Passage given:

# # #

- British film poster
- Directed by: Guy Green
- Written by: Robert Westerby
- Based on: Original story Sean Fielding
- Produced by: Robert S Baker & Monty Berman
- Starring: Michael Craig; John Gregson; Richard Attenborough;
- Cinematography: Wilkie Cooper
- Edited by: Gordon Pilkington
- Music by: Clifton Parker
- Production company: A Tempean Film
- Distributed by: Rank Organisation
- Release date: 7 November 1958 (UK);
- Running time: 97 minutes
- Country: United Kingdom
- Language: English
- Budget: £125,000

= Sea of Sand =

1958 British film by Guy Green

Sea of Sand (released in the US as Desert Patrol) is a 1958 British war film starring Richard Attenborough, John Gregson and Michael Craig. Directed by Guy Green, it concerns a patrol of the Long Range Desert Group (LRDG) during the North African Campaign in the Second World War. It was shot on location in the Kingdom of Libya.

==Plot==
On the eve of the Battle of El Alamein, Captain Tim Cotton leads a patrol on a raid to destroy a German fuel dump located deep behind enemy lines. Captain Williams of the Royal Engineers is posted to Cotton's patrol to deal with a minefield surrounding a German petrol dump. As a regular soldier, Williams takes time to adjust to the non-regulation way the LRDG operates.
He finds a girl's torn up picture in Cotton's billet, who dismisses her as "old news". Later on Williams shows Cotton a picture of his son; Cotton says he has everything to live for.

The mission, which begins with five Chevrolet 30 cwt trucks, starts with a perilous journey through Axis-occupied Libya where the LRDG encounter Luftwaffe spotter planes and Africa Korps patrols. Six of their men are killed and two of their Chevrolets are destroyed by a German armoured car. On reaching the German supply depot, Williams does his job and creates a path through the minefield with the help of Corporal Mathieson. The rest of the group destroys the stocks of petrol but Sergeant Hardy is killed in the escape. However hidden within the dump is a large number of German panzers. Unfortunately Cotton cannot report this to base because the radio is smashed in a German ambush, during which 'Blanco' White is badly wounded in the leg.

# # #

Job 1:
Answer these questions from the article on Sea of Sand, one line each:
(a) Who wrote the film?
(b) In what country was the film shot on location?
(c) How many trucks did the mission start with?
Job 2: In the article on Sea of Sand, rewrite the paragraph that begins "The mission, which begins with five Chevrolet 30 cwt trucks" as a short list of its main events.
Job 3:
Say whether each statement agrees with the article on Sea of Sand. Answer yes or no, and quote the words of the article that decide it.
(a) The film came out in the US under another title.
(b) The film's budget was £97,000.
(c) Sergeant Hardy survives the escape from the depot.

Material provided:
# # #

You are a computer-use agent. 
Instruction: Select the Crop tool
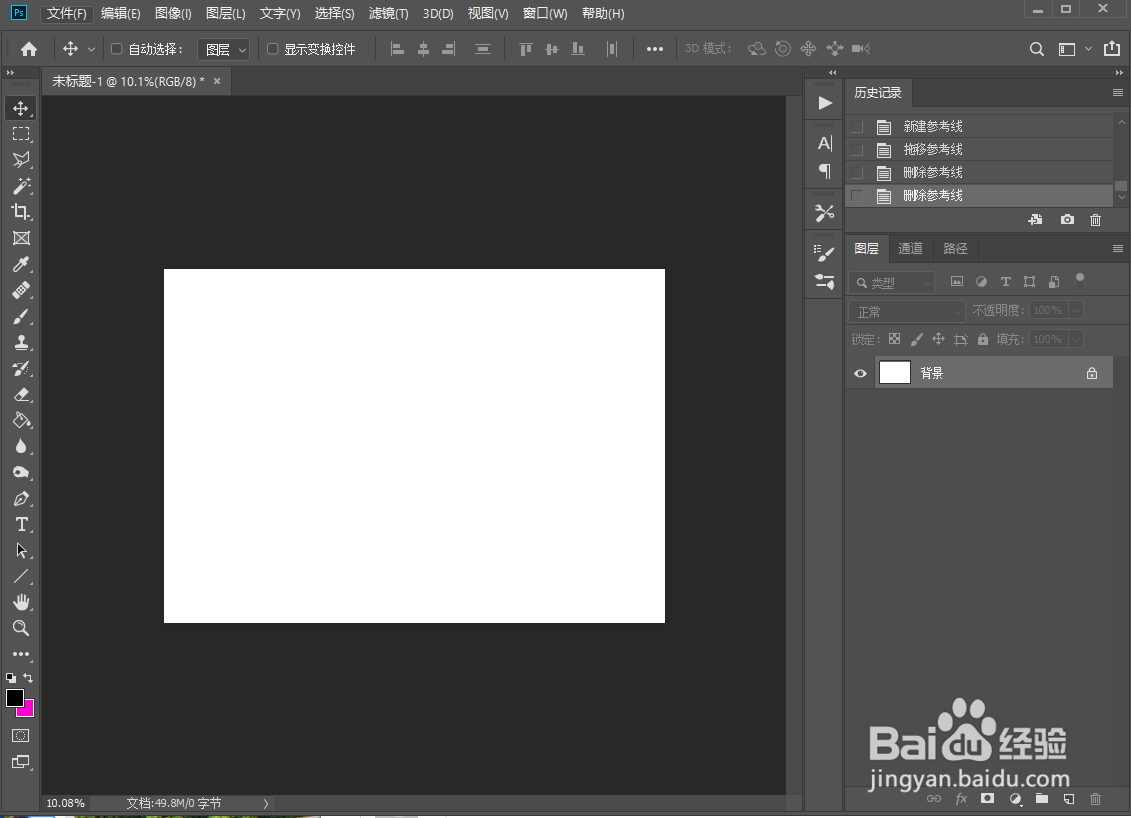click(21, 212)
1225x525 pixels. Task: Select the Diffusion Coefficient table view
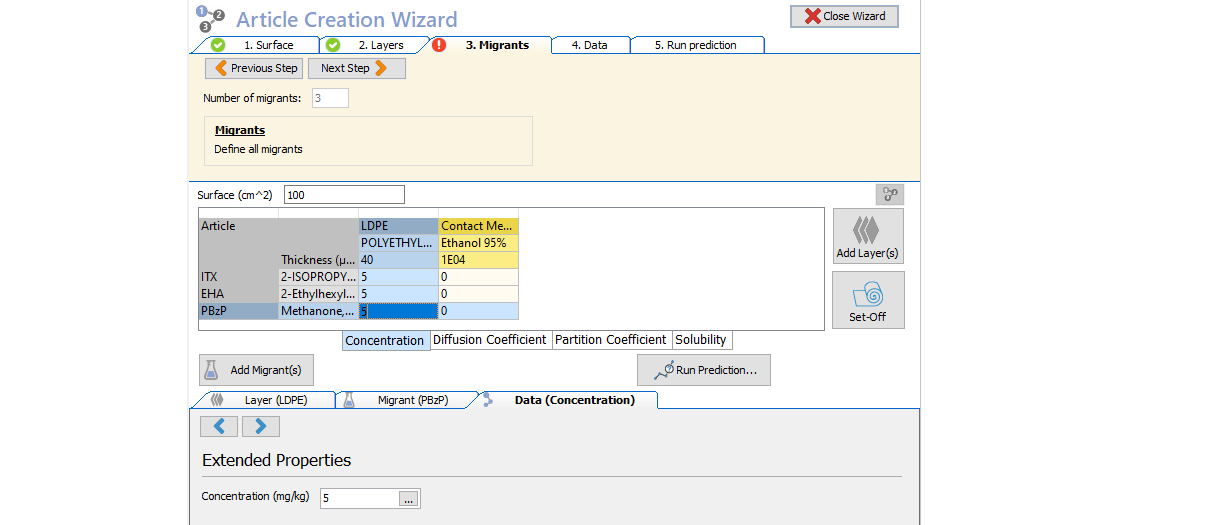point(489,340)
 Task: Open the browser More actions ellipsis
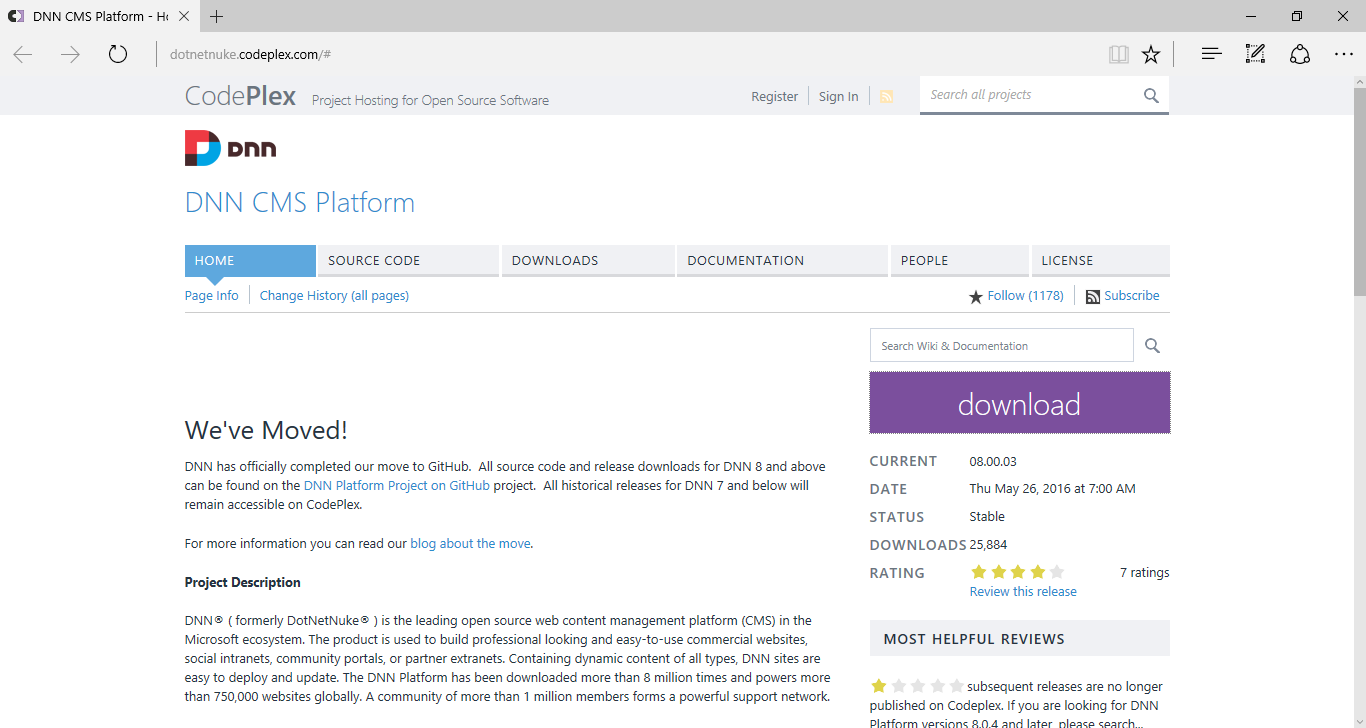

# # #

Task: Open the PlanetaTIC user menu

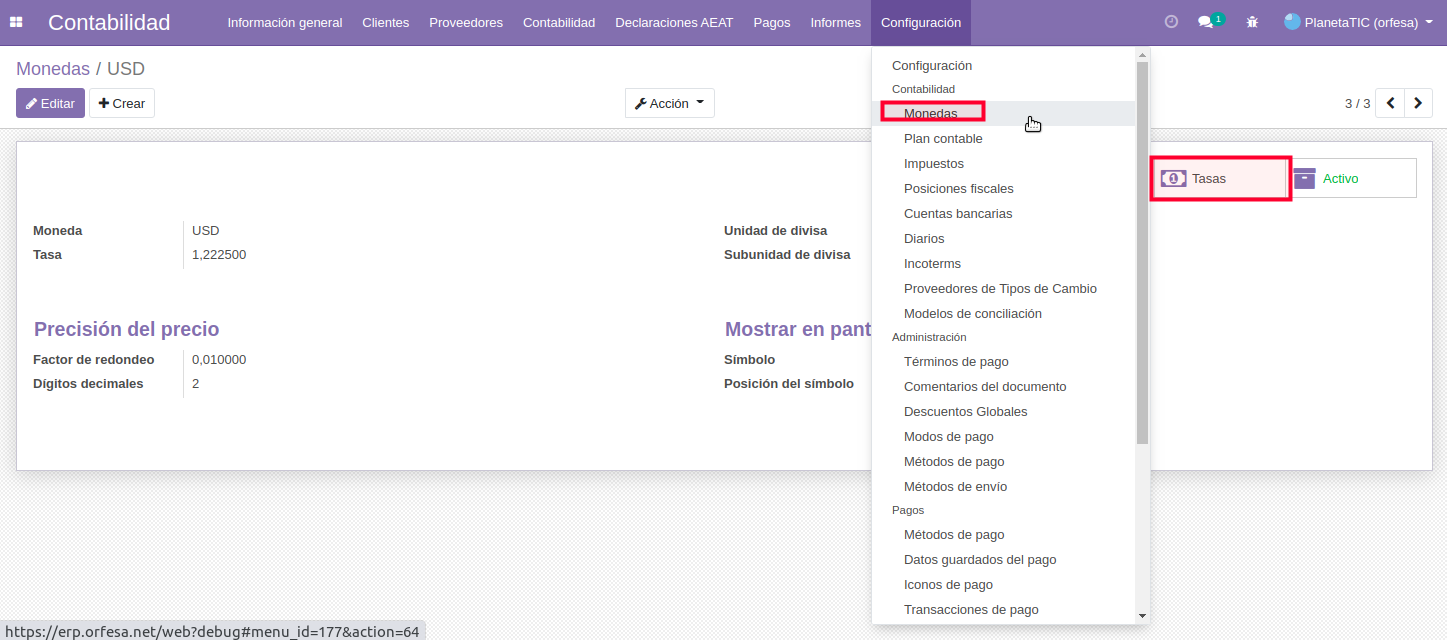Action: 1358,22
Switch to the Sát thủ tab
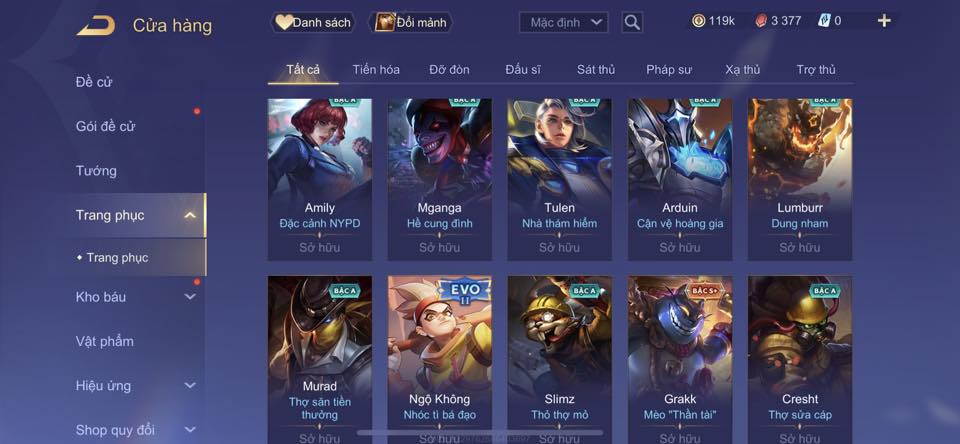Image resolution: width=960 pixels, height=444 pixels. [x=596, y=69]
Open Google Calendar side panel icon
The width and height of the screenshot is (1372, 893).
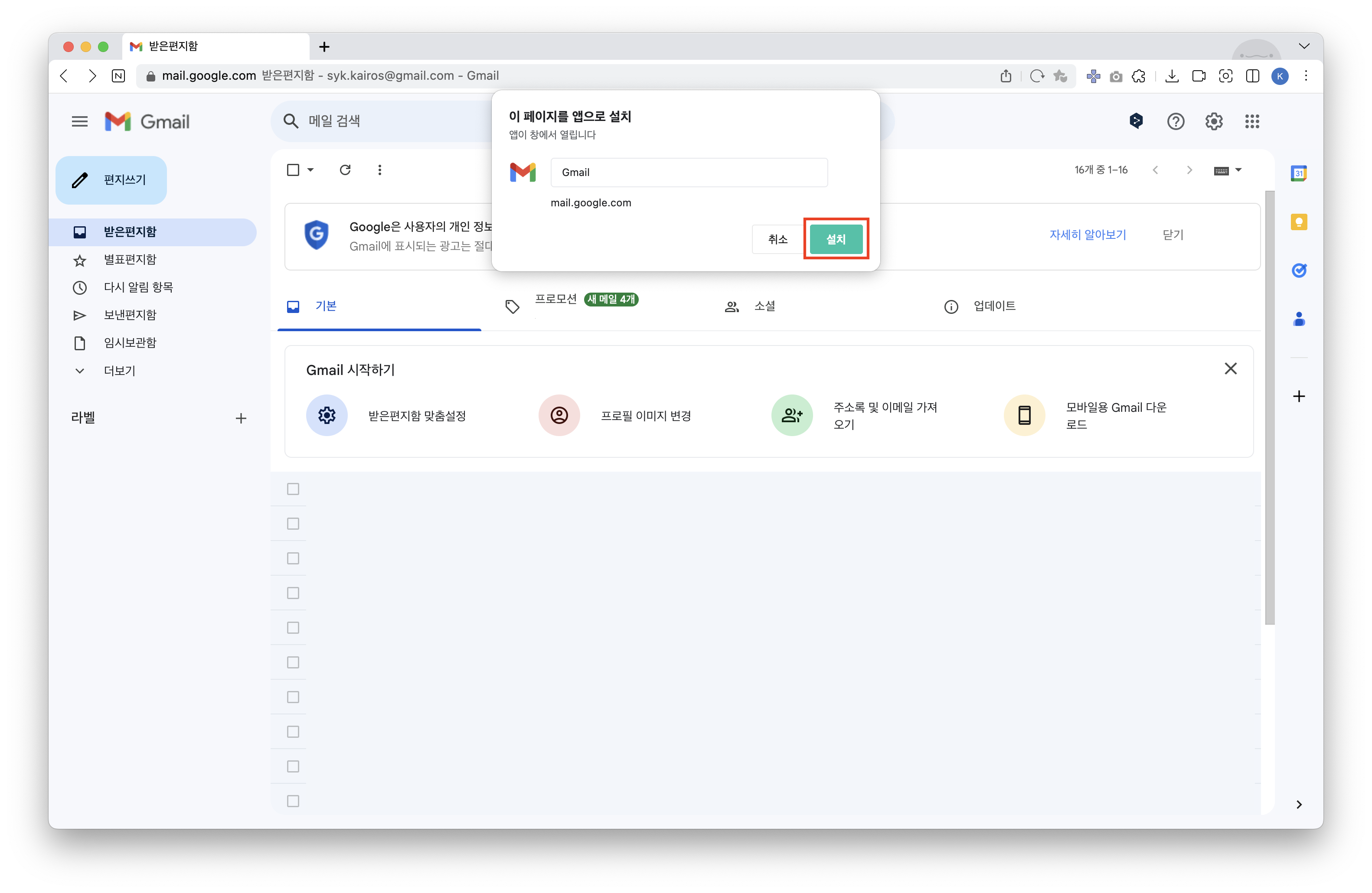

# # #

Expected answer 1:
(a) Robert Westerby
(b) The Kingdom of Libya
(c) Five Chevrolet 30 cwt trucks

Expected answer 2:
- The mission sets out with five Chevrolet 30 cwt trucks through Axis-occupied Libya, meeting Luftwaffe spotter planes and Africa Korps patrols.
- A German armoured car kills six men and destroys two of the Chevrolets.
- At the German supply depot, Williams and Corporal Mathieson clear a path through the minefield.
- The rest of the group destroys the petrol stocks, but Sergeant Hardy is killed in the escape.
- A large number of German panzers is hidden within the dump.
- Cotton cannot report the panzers because the radio is smashed in a German ambush, in which 'Blanco' White is badly wounded in the leg.

Expected answer 3:
(a) Yes: "released in the US as Desert Patrol"
(b) No: "Budget: £125,000"
(c) No: "Sergeant Hardy is killed in the escape"